#### DIRECTIONS:
Pictures in the records are to be excluded from an otherwise exact copy.

#### RECORDS PROVIDED:
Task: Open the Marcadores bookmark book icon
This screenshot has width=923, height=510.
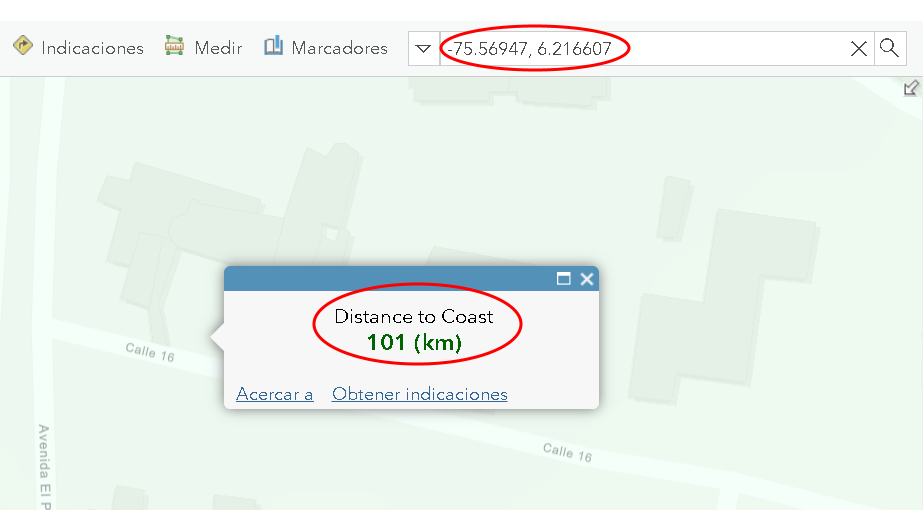Action: point(273,46)
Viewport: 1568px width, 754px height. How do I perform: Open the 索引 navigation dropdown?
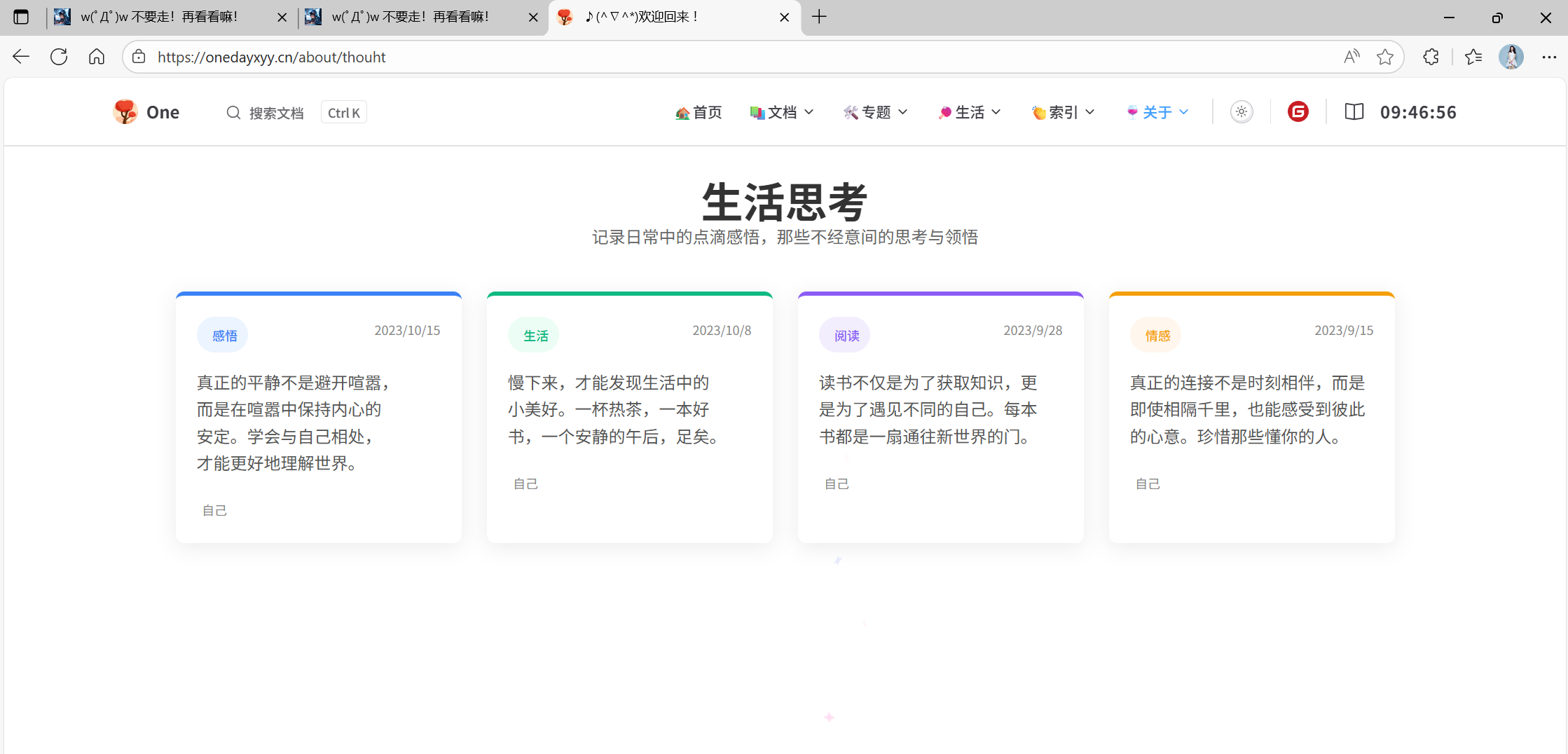pyautogui.click(x=1063, y=112)
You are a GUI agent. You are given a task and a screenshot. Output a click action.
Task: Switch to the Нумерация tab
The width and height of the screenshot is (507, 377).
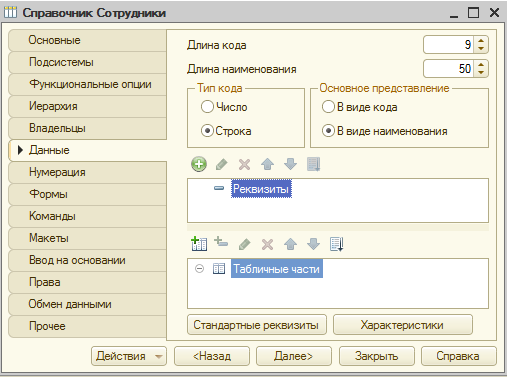point(87,172)
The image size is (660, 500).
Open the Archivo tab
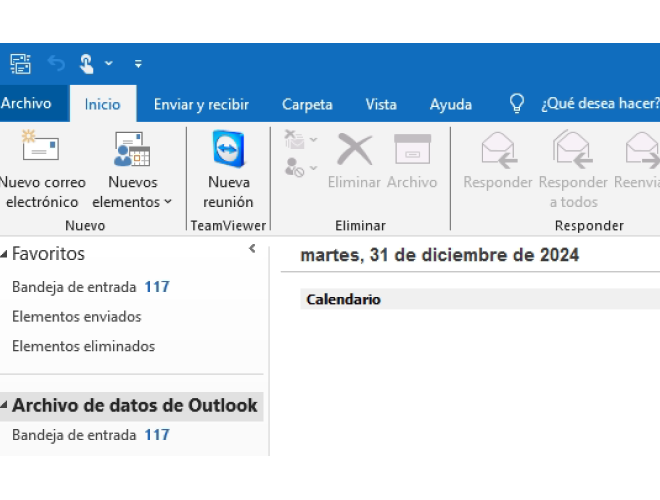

#### FINISHED TASK:
Task: Open the Marcadores bookmark book icon
This screenshot has width=923, height=510.
Action: point(273,46)
Viewport: 1568px width, 754px height. How do I perform: Open the 索引 navigation dropdown?
pyautogui.click(x=1063, y=112)
You are a GUI agent. You are given a task and a screenshot. Output a click action.
Task: Switch to the Нумерация tab
The width and height of the screenshot is (507, 377).
point(87,172)
The image size is (660, 500).
Open the Archivo tab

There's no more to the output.